My Honda HRV instruction book describes in detail with pictures how easy it is to replace the rear screen wiper blade rubber without having to buy the whole rear wiper assembly arm :clap2:

Unfortunately so far i have been unable to find a windscreen wiper blade anywhere that is 1ft (30 cms ) long 

There are some pretty small motors driving around Portugal, those little two seat cars Aixam (spelling) spring to mind, what size blades do they use?
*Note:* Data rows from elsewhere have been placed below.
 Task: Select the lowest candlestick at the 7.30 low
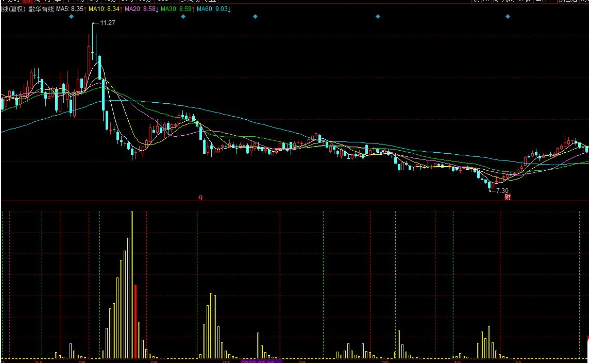tap(490, 185)
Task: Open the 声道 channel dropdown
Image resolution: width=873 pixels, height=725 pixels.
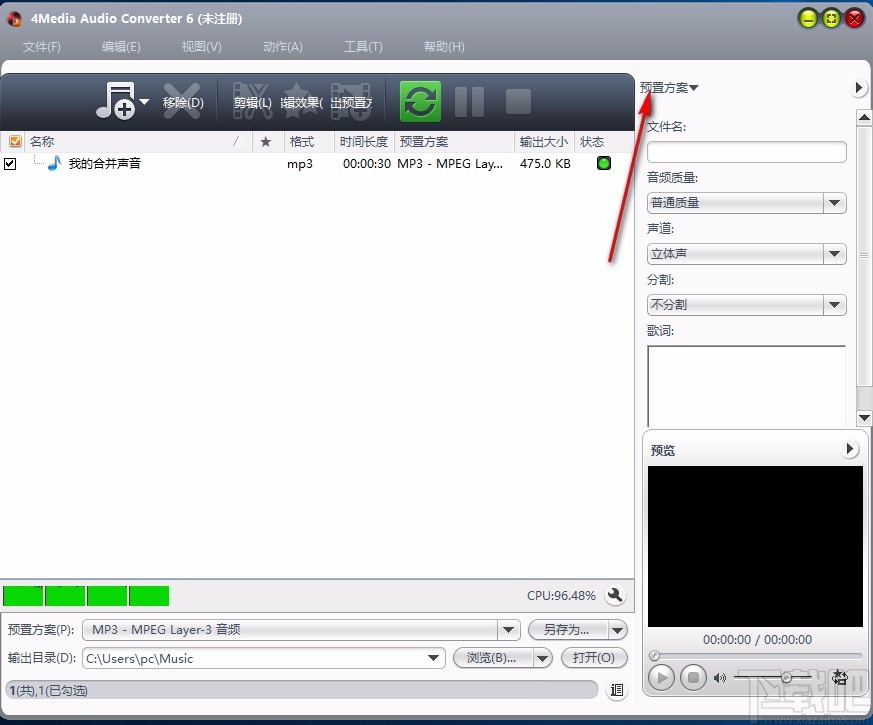Action: [834, 254]
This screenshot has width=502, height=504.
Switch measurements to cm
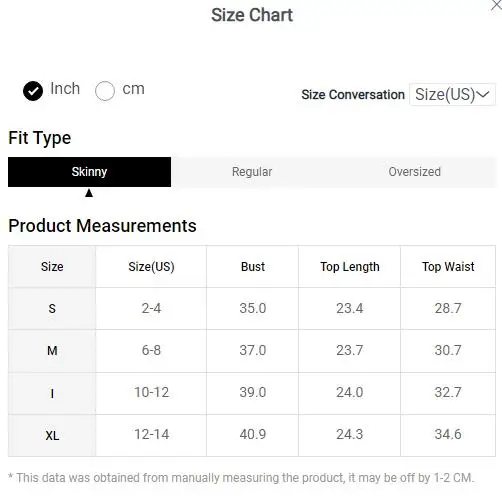coord(105,91)
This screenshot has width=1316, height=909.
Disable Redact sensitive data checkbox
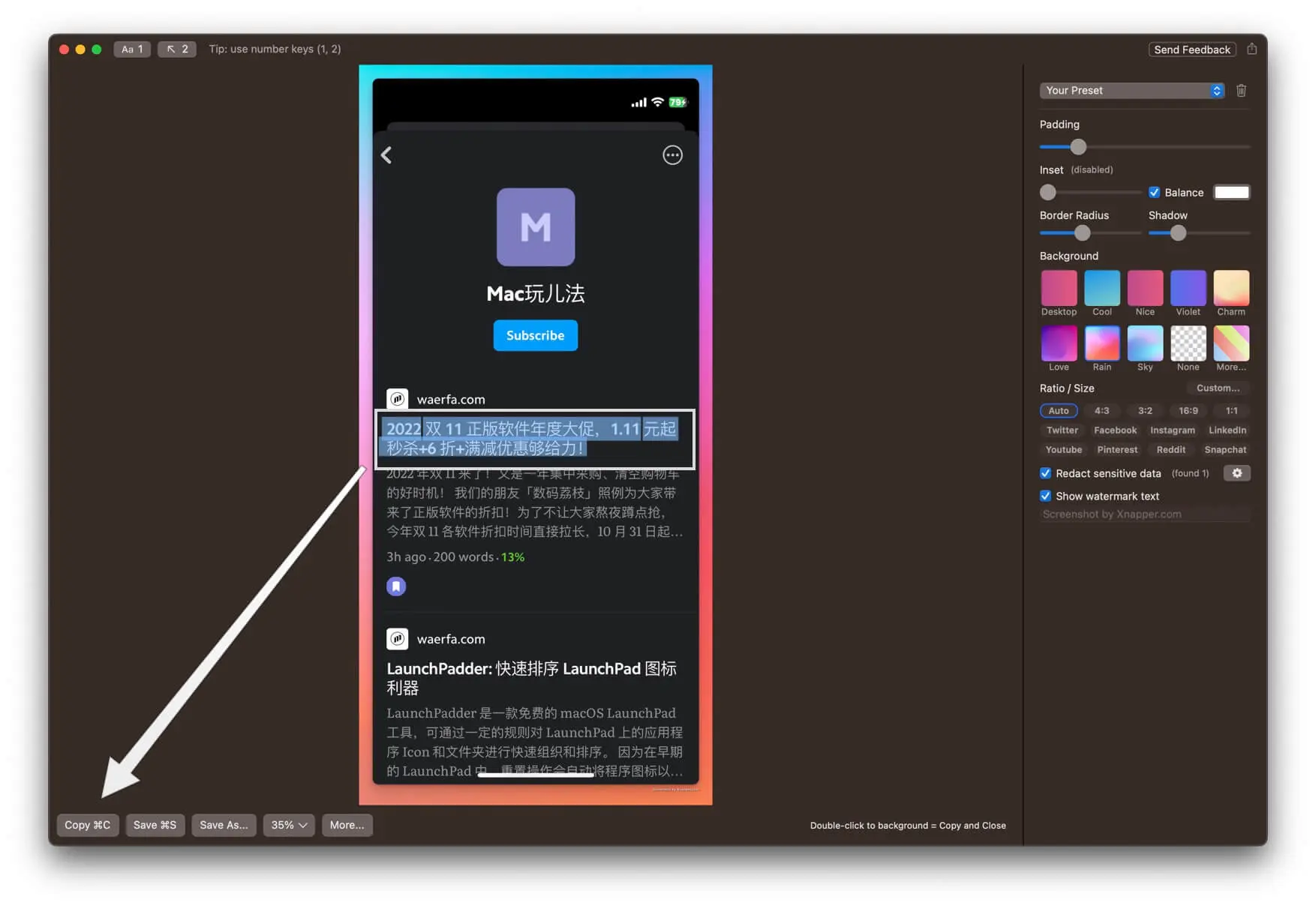pyautogui.click(x=1045, y=473)
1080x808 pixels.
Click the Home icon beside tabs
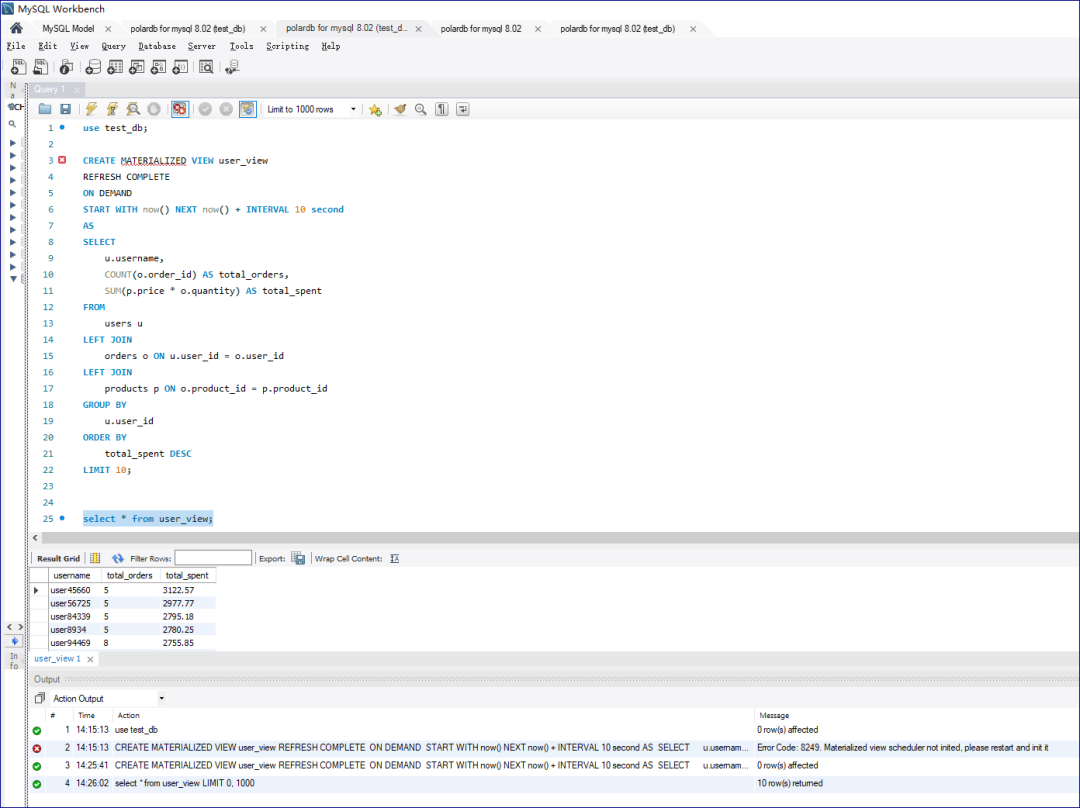pyautogui.click(x=14, y=29)
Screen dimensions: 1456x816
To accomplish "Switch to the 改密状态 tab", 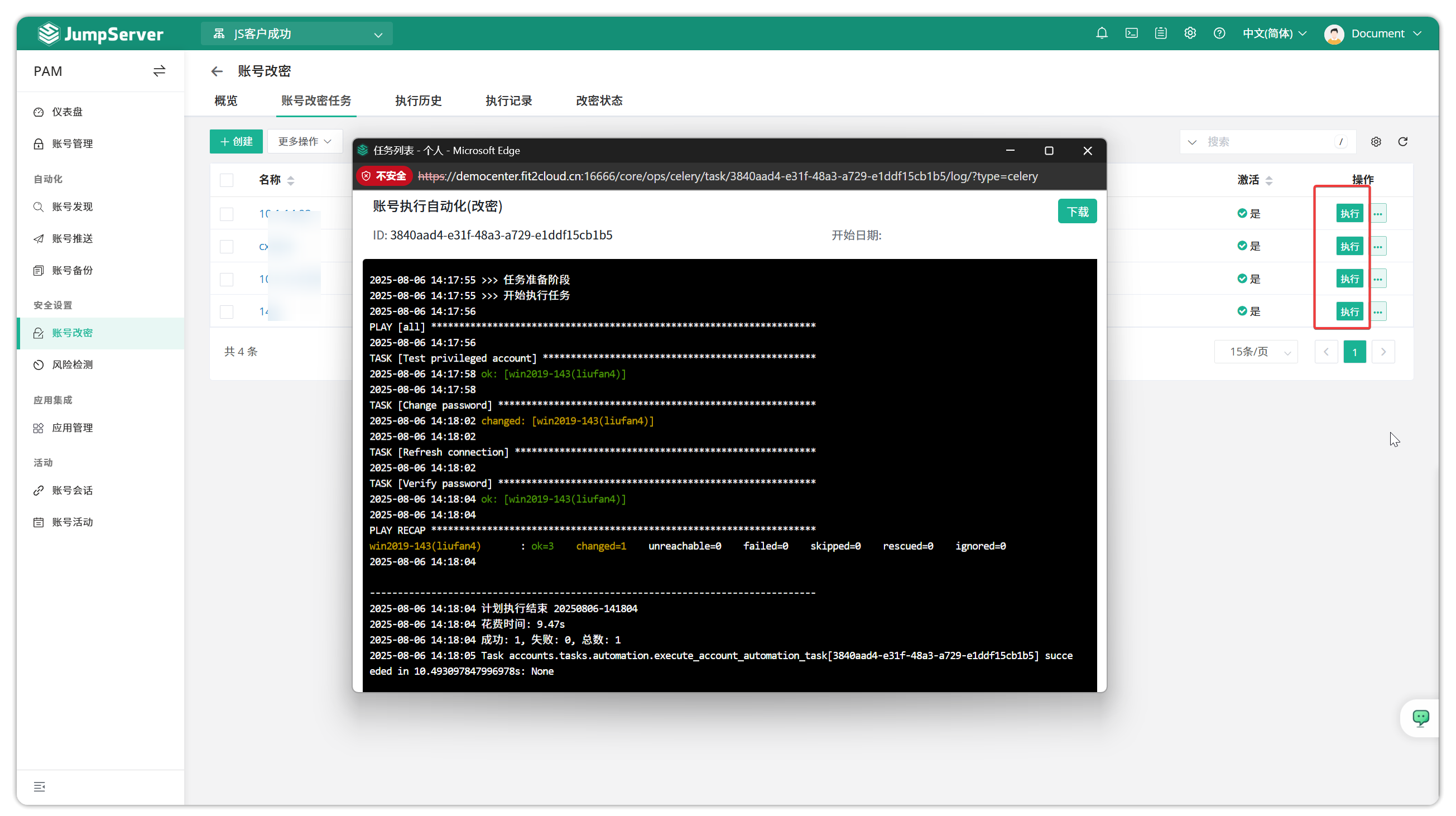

Anyone know where i can get a 1ft wiper blade?


----------



## travelling-man (Jun 17, 2011)

Probably the easiest way is to use Amazon or E-Bay


----------



## Dennis (Sep 29, 2008)

travelling-man said:


> Probably the easiest way is to use Amazon or E-Bay


Probably right.


----------



## canoeman (Mar 3, 2011)

Look in your local supermarket Continente generally better than Intermarche for car spares or you've Norauto Pneus Baratos, Peças Auto, Oficina Auto, Autoradio, Revisão Automóvel - Norauto at Coimbra


----------



## Dennis (Sep 29, 2008)

canoeman said:


> Look in your local supermarket Continente generally better than Intermarche for car spares or you've Norauto Pneus Baratos, Peças Auto, Oficina Auto, Autoradio, Revisão Automóvel - Norauto at Coimbra


Thanks Canoe
I wondered what Portuguese owners of HRVs did in this situation so joined the HRV owners group Portugal the vast majority of whom just buy a standard blade from a supermarket and cut to size........the Honda item is 20+ euros


----------



## Dennis (Sep 29, 2008)

Update 
In the end following advice from members of the HRV Portugal forum i bought a single 35cm blade from Intermarche for 4.99 and cut to size, easy peasy........if it lasts a year at that price i`m happy. 
I count myself lucky that the rear wiper on a Honda HRV isn`t a fancy model specific job.


----------